Rioting is the lazy form of grief and the dysfunctional form of protest. However, it comes from a place of isolation, frustration, and despair and that is essential to note.
Imagine for a moment that everywhere you turn hands are raised against you. Not just in the media, not just in communities outside your own, but the institutional forms of governance for which you sacrifice and pay taxes. The police target you for Stop and Frisk. White men with guns not only kill your children but they and their lawyers gloat about it while they make millions. States with white majorities pass laws making it easier to kill unarmed people.
Further, when those white shooters assassinate children they avoid all sense of punishment or justice. Imagine a world where being unarmed seems to invite murder from police, from strangers, from the society in which you live. Your voice is muffled by oppression, and every day the institutions of the country seem to conspire to compromise your voice, your success, your very life.
Yes, it is silly to riot and to damage property when mourning and protesting the assassination of another young black man. However, in the throes of grief and in the depths of despair, people often do foolish things.

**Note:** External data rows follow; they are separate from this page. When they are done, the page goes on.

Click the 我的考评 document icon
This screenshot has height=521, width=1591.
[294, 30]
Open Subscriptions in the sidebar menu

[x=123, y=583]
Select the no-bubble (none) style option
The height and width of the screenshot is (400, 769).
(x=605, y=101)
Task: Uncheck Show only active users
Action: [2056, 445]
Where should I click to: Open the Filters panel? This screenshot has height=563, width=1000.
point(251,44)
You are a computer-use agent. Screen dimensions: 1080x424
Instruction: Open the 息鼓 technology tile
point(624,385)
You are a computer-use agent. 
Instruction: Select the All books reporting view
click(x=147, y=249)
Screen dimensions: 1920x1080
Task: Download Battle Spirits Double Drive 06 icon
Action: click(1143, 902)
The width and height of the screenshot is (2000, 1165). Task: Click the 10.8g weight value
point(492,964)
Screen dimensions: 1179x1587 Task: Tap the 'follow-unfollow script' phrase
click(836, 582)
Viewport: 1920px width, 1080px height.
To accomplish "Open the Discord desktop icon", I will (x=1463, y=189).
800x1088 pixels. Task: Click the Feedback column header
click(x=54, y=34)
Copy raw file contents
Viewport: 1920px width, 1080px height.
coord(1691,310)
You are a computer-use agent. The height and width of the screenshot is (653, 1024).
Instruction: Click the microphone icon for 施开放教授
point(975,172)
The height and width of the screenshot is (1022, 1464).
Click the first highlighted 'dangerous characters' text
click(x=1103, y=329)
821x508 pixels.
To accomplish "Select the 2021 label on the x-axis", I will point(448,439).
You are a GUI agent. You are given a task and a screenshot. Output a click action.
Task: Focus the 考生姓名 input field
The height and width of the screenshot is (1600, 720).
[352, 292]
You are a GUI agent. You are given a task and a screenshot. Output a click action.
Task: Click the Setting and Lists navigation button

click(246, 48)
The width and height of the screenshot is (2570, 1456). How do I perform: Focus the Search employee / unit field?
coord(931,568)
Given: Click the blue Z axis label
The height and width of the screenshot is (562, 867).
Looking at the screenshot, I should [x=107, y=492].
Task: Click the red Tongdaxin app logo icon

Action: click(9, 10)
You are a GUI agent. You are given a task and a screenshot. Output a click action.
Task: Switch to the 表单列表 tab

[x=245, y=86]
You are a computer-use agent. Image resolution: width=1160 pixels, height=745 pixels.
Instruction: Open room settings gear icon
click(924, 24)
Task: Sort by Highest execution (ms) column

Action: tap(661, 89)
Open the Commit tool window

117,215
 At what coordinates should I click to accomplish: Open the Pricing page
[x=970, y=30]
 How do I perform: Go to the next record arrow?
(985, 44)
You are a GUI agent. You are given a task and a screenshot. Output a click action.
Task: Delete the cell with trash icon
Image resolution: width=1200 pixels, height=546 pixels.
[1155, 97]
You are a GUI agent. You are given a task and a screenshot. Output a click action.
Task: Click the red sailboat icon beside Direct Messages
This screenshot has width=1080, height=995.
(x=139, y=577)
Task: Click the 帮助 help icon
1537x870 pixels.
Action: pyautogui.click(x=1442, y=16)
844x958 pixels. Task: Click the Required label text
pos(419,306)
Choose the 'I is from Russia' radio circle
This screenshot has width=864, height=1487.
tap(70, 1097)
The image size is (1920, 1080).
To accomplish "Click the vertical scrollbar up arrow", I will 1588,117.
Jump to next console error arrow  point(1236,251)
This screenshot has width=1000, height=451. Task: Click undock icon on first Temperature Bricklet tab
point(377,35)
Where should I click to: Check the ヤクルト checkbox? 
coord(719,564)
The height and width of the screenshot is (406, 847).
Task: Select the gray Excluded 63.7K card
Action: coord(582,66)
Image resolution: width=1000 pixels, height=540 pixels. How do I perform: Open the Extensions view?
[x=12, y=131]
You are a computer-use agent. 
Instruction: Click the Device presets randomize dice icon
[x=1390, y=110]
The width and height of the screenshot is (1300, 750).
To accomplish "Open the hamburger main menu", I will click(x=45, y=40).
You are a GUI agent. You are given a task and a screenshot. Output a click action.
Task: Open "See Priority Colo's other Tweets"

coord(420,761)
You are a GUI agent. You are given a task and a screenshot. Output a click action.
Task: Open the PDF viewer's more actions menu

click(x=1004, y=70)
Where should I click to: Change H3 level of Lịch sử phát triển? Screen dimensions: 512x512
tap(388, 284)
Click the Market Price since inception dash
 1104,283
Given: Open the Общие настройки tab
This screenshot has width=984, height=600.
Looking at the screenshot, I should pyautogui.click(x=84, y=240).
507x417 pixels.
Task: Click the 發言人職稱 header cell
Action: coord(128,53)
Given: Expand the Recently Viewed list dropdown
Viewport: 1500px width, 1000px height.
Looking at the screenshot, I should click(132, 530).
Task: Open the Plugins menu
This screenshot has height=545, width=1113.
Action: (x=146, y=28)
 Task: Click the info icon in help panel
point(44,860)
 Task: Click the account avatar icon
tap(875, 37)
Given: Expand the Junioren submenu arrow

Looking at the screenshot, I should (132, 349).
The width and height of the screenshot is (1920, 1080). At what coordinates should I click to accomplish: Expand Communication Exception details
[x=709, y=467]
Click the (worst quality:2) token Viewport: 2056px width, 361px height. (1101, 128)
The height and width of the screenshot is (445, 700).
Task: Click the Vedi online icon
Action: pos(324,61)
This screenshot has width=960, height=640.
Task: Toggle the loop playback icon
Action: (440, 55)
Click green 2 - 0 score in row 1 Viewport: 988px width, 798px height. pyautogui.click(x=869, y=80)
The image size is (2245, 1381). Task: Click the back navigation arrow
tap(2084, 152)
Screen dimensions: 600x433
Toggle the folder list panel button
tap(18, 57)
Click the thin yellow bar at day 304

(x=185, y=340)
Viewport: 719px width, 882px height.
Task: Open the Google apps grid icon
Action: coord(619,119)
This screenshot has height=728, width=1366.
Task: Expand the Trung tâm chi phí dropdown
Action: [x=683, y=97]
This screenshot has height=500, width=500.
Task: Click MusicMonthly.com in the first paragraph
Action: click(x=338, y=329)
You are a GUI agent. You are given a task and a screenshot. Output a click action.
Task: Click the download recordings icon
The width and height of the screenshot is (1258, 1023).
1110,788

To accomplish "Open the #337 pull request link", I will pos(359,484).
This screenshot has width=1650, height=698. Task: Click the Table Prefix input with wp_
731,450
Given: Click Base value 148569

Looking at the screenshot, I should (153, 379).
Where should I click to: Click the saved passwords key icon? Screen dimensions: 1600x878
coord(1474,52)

The Black Tax, that separate reality that all black people must face in America, is a loss of individuality. A small group of malcontents can derail and stigmatize every black person in a community. Imagine if the small percentage of white protestors of the G8 or G20 who turned out to be Anarchists meant that all disagreement with those bodies was suspect and that all white people who were upset by economic inequality were “thugs.” Imagine if the small group people in the Occupy movement who were there for the wrong reason tarnished every white Millennial who protested for that cause.
The looters are wrong. The “rioters” are wrong. Their actions undermine the goals of peaceful demonstration. Still, we are decades away from Martin’s message of, “We shall overcome,” and Malcom’s, “By any means necessary,” sounds much more appealing to some. It takes time to talk to people down from the ledge. It takes shows of good faith and progress to explain to people who have no hope, that justice is possible.
Imagine if you never felt safe when the police showed up. Imagine if every time a police car appeared in the rear view of your car, or a beat cop walked by the corner where you were waiting for the light to change, you felt dread. Imagine if you had to ask yourself whether you were going to get shot today for no reason.
Consider rioting the self-mutilation of a community, the final primal scream of pain, rage, sorrow, and agony, as once again the very police we hire and pay to protect us gun down our kids. Once again, our political system betrays us. Once again, our pain and our fear and our needs are subsumed by lies, violence, and massive institutional racism.
In all of these cases of unarmed black kids getting killed, and the ubiquitous 24 hours of media outrage before we all go back to watching Real Housewives, I’ve never heard a reporter ask a simple question. Why do the cops never shoot an unarmed white kid? Why are the people who are shot always black or brown? The answer is simple and complicated. White people wouldn’t stand for the murder of their children by the police. Why should we?